Now suppose the signal comes from the left Stepper, which is captured in update() method. In the FixedUpdate() I traverse this Array and render the frames one by one. After rendering I clear this array with Array.Clear(...) and load it with next 15 frames.
So when the next signal comes from the right stepper - these frames from the Array are also rendered one by one. So far so good.
The problem is - when the Stepper speed gets bit higher it sends signal more frequently and as a result Unity crashes.
What would be more efficient way to tackle this kind of scenario.
Should I use two Arrays (one for left, one for right) so that there is considerable lag. I'm trying to keep the solution simple in the sense that I'm assuming left-right-left-right...Stepper sequence for the time being.
sounds like a lot of data. What's the reason for the crash?
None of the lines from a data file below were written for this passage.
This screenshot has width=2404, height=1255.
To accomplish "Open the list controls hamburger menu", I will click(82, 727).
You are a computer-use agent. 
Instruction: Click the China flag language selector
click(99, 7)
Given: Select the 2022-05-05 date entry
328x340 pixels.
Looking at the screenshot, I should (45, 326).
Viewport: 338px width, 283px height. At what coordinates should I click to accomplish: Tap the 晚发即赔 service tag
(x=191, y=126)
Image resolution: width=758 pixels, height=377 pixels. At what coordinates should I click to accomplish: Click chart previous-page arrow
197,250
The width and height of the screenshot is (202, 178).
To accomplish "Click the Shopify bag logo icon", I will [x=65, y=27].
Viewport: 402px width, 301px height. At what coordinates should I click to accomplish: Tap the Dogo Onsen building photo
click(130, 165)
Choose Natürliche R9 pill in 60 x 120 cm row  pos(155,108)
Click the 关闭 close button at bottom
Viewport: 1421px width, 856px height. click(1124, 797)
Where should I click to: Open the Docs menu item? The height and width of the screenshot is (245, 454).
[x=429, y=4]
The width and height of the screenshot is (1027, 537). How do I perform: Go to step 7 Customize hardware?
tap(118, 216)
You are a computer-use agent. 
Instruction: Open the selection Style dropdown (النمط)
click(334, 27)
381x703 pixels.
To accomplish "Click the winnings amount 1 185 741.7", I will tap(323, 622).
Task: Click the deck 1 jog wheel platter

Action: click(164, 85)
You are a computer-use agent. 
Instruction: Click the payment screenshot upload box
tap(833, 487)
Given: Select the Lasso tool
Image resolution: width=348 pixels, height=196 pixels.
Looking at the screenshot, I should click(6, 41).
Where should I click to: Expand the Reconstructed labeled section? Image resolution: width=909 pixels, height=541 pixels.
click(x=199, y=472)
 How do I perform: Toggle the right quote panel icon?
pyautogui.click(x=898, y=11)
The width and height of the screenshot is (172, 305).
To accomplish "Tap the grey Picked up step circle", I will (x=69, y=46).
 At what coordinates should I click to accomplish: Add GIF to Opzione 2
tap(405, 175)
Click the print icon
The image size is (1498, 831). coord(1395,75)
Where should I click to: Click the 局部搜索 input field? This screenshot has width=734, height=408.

Is it memory?
There is a lot important information missing:
What target platform?
Do you have some constraints on memory? Or what's the memory amount that you require?
What's the image size of one "frame"? (width x height)
What exactly do you mean by "rendered one by one"? Do you render one image every "frame" or Unity, do you draw the images next to each other as some sort of list? Why do you use FixedUpdate ? FixedUpdate has nothing to do with rendering so it's use here seems very odd.
How do you actually get the information from your stepper?
What do you consider a "higher speed"? What's the "normal" (or acceptable) speed in actual time units?
Answer by Glurth · Mar 04, 2017 at 05:13 PM
I would recommend the implementation of a "circular cache buffer" to store the frames. This kind of buffer is a specified size (usually a few seconds of playtime), and has TWO indexes; a read index and write index. The indexes are incremented such that when they reach the end of the array, they loop back to the start (thus: "circular").
The operations used to fill the next element of the array, at the write_index, are performed constantly/every update, for some specified amount of time, or until the write_buffer_index reaches the element before (circularly) the read_index_buffer. This way, when a read operation is performed, and the read index is increment, it will automatically load new data "behind" it.
Once you have this in place, you stepper "play" commands simply trigger the system to start drawing the next 15 elements in the circular cache buffer.
Watchout: if you are "playing" the frames faster than you can "load" them, your read index will eventually catch up to your write index! Not sure what you want to do in this situation; I would probably pause "playing" for a few seconds, while it buffers/loads more frames.